Türkiye kendi güvenliğini kendi sağlamayı öğrendiği gibi kendi reform ve ekonomik büyüme paketlerini kendi iradesiyle yapabilecek bir ülke haline de gelmiştir.
İnsan Hakları Eylem Planı'nın açıklanmasından sonra tartışılması ve eleştirilmesi son derece doğaldır.
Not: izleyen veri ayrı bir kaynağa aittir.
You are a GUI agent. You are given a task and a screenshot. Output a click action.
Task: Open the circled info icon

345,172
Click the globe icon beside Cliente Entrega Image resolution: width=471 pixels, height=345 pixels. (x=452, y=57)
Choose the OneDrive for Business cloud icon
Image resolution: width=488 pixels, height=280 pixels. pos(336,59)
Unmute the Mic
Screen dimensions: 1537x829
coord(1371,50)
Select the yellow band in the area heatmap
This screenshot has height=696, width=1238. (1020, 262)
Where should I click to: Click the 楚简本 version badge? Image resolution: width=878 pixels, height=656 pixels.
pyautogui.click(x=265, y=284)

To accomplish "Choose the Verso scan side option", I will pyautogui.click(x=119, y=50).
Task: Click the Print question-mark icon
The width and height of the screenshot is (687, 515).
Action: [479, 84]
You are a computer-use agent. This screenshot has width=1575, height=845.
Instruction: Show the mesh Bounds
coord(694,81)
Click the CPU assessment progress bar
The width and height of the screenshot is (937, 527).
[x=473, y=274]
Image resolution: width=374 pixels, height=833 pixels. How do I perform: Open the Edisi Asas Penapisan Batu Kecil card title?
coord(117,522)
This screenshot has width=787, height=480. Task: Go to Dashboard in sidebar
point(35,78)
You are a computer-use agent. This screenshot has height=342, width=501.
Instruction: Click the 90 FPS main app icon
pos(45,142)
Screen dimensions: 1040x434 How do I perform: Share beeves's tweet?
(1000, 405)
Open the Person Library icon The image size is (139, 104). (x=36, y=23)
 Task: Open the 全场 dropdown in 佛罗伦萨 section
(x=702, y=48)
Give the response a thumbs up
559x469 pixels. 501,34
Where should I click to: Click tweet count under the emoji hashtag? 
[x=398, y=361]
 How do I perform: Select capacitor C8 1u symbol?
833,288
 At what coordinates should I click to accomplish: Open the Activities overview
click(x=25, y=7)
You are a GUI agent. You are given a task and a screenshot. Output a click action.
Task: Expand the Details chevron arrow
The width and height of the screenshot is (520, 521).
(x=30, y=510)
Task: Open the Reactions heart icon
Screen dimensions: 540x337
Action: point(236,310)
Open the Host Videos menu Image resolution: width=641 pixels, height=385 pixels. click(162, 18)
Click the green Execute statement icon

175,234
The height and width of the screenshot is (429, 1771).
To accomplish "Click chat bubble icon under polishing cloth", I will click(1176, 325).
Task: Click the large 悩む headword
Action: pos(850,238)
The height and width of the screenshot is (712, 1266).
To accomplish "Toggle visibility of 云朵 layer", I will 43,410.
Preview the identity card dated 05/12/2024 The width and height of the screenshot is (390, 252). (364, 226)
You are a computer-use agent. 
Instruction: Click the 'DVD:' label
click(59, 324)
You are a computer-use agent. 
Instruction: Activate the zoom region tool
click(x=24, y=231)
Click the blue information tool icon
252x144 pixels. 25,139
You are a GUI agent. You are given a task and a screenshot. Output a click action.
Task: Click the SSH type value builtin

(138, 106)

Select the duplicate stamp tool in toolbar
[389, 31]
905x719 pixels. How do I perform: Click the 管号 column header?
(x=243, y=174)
Ancak içeriğine dair hiçbir değerlendirme yapmadan tıpkı yeni anayasa çağrısında olduğu gibi baştan mahkum edici yaklaşımların sağlıklı olduğunu söylemek mümkün değil.
Öngörülebilir, izlenebilir ve ölçülebilir nitelikteki somut hedefler ve faaliyetler içeren bu plan, sorumlu idari birimleri veya uygulayıcıları belirlemek suretiyle uygulamadan kaynaklanan sorunları çözme odaklı bir perspektif ortaya koymaktadır.
Hukuk kurallarının toplumsal hayata uygun hale getirilmesi için belli aralıklarla güncellenmesi gerekir.
1982 Anayasası'nın yürürlüğe girdiği tarihten itibaren yapılan tüm girişimler anayasayla sınırlandırılmaktan kurtulamadı. Oysa insan haklarını temel alan hukuk devleti kurmak öncelikle anayasanın görevidir.